Una tragedia della strada ha spezzato la vita di Cristian Di Carlo, infermiere di 42 anni originario di Rapolla, in provincia di Potenza, morto nella mattinata di giovedì 28 maggio in un drammatico incidente avvenuto a Fiumicino, all’incrocio tra via dell’Aeroporto e via Falsarego, a poche centinaia di metri dal ponte della Scafa che collega Ostia e Fiumicino.

L’uomo, classe 1984, lavorava come infermiere specializzato in dialisi presso l’ospedale Grassi di Ostia. Secondo una prima ricostruzione dei fatti, viaggiava in sella alla sua Yamaha azzurra in direzione Ostia quando, per cause ancora in corso di accertamento, avrebbe tamponato un Ford Transit che lo precedeva.

L’impatto è stato devastante. Il 42enne è stato sbalzato violentemente dalla moto, finendo sull’asfalto dopo diversi metri. Nonostante indossasse il casco e tutti i dispositivi di sicurezza, compreso il paraschiena, le ferite riportate si sono rivelate troppo gravi.
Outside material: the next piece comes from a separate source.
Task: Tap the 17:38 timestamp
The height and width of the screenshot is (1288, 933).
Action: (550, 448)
I sanitari del 118 sono intervenuti immediatamente sul posto e hanno tentato a lungo le manovre di rianimazione, ma ogni sforzo si è rivelato inutile. Cristian Di Carlo è stato dichiarato morto sul luogo dell’incidente.
La Yamaha è andata completamente distrutta nello schianto. Alcuni frammenti del mezzo sono finiti nel canneto che costeggia la carreggiata. Danni anche per il Ford Transit, colpito nella parte posteriore.
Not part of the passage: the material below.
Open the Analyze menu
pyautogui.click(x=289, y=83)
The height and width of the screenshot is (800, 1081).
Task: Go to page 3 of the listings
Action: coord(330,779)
Sul posto sono intervenuti gli agenti della Polizia Locale di Fiumicino, che hanno provveduto a mettere in sicurezza l’area e ad avviare i rilievi per ricostruire con precisione la dinamica del sinistro. L’incrocio in cui si è verificato l’incidente viene considerato particolarmente pericoloso per la viabilità, a causa della carreggiata stretta, del traffico intenso e delle alte velocità spesso raggiunte dai veicoli lungo il rettilineo.
I mezzi coinvolti sono stati sequestrati e la documentazione sarà trasmessa alla Procura, che aprirà un fascicolo per omicidio stradale. Il conducente del furgone è stato accompagnato in ospedale per gli accertamenti tossicologici e alcolemici previsti dalla normativa.
La notizia della morte di Cristian Di Carlo ha profondamente colpito anche la comunità di Rapolla e i colleghi dell’ospedale Grassi di Ostia. Il 42enne lascia la moglie e due figli piccoli.